Aggravation of Angina
Rarely, patients, particularly those with severe obstructive coronary artery disease, have developed increased frequency, duration and/or severity of angina or acute myocardial infarction on starting calcium channel blocker therapy, or at the time of dosage increase.
Congestive Heart Failure
In general, calcium channel blockers should be used with caution in patients with heart failure. Placebo-controlled trials of amlodipine in patients with New York Heart Association (NYHA) Class III or IV heart failure showed no overall adverse effect on survival or cardiac morbidity. In NYHA Class II/III heart failure patients, there was no evidence of worsened heart failure based on measures of exercise tolerance, NYHA classification, symptoms or left ventricular ejection fraction.
Renal Impairment
The combination should be used with caution in patients with severe renal disease. As a consequence of inhibiting the renin-angiotensin-aldosterone system (RAAS), changes in renal function have been reported in susceptible individuals treated with losartan; in some patients, these changes in renal function were reversible upon discontinuation of therapy.
In patients whose renal function may depend on the activity of the RAAS (e.g., patients with severe congestive heart failure), losartan treatment has been associated with oliguria and/or progressive azotemia and (rarely) with acute renal failure and/or death. Also, losartan treatment in patients with unilateral or bilateral renal artery stenosis was associated with increases in serum creatinine or blood urea nitrogen (BUN). In some patients, these effects were reversible upon discontinuation of therapy.

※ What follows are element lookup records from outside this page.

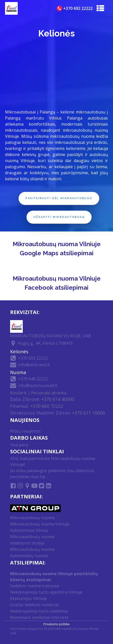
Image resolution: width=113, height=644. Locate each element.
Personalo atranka (49, 393)
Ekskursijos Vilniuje (28, 598)
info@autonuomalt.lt (38, 385)
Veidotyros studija (27, 543)
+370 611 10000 (88, 413)
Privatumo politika (56, 624)
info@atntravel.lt (34, 365)
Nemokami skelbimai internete (39, 617)
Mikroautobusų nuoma (32, 518)
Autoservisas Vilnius (29, 530)
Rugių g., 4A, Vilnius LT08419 (45, 343)
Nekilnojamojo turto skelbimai (39, 611)
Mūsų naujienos (25, 431)
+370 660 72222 (47, 406)
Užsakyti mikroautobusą (59, 217)
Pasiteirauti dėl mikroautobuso (59, 198)
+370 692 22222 (33, 358)
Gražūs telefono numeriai (34, 605)
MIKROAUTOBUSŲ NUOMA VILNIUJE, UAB (51, 336)
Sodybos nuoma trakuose (34, 586)
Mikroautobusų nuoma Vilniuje (40, 524)
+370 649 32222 (33, 379)
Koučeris (18, 393)
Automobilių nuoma (29, 556)
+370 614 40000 (58, 399)
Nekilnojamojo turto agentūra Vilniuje (46, 592)
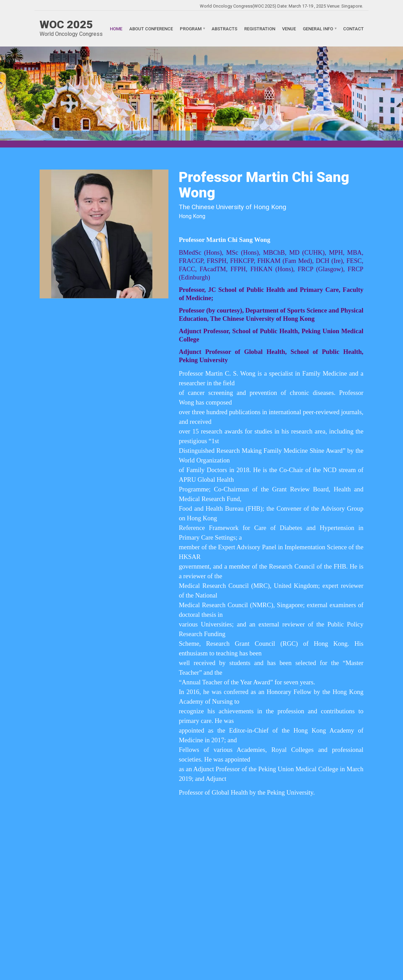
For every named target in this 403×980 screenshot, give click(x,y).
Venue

Electrolyte imbalances are common in patients with renal impairment, with or without diabetes, and should be addressed.
Hepatic Impairment
Caution should be exercised when administering the combination to patients with impaired hepatic function due to increase in the plasma concentration of the combination.
Pregnancy
Drugs that act directly on the RAAS can cause fetal and neonatal morbidity and death when administered to pregnant women. When pregnancy is detected, AMLOPRES-Z should be discontinued as soon as possible. Oligohydramnios has also been reported, presumably resulting from decreased fetal renal function.
Lactation
It is not known whether losartan or amlodipine is excreted in human milk. In the absence of this information, it is recommended that nursing may be discontinued while the combination is administered.
Pediatric Use
Safety and effectiveness in pediatric patients have not been established.
UNDESIRABLE EFFECTS
The combination of amlodipine and losartan is well tolerated. Side effects include nausea, headache, dizziness, abdominal pain, fatigue, flushing, palpitation and asthenia. Increase in blood urea, serum potassium and creatinine may occur.
OVERDOSAGE
The most likely manifestation of overdosage could be hypotension and tachycardia; bradycardia could occur from parasympathetic stimulation. If massive overdose should occur, active cardiac and respiratory monitoring should be instituted. Frequent blood pressure measurements are essential. Should hypotension occur, cardiovascular support including elevation of the extremities and the judicious administration of fluids should be initiated. If hypotension remains unresponsive to these conservative measures, administration of vasopressors (such as phenylephrine) should be considered with attention to circulating volume and urine output. Intravenous calcium gluconate may help to reverse the effects of calcium entry blockade. The combination cannot be removed by dialysis.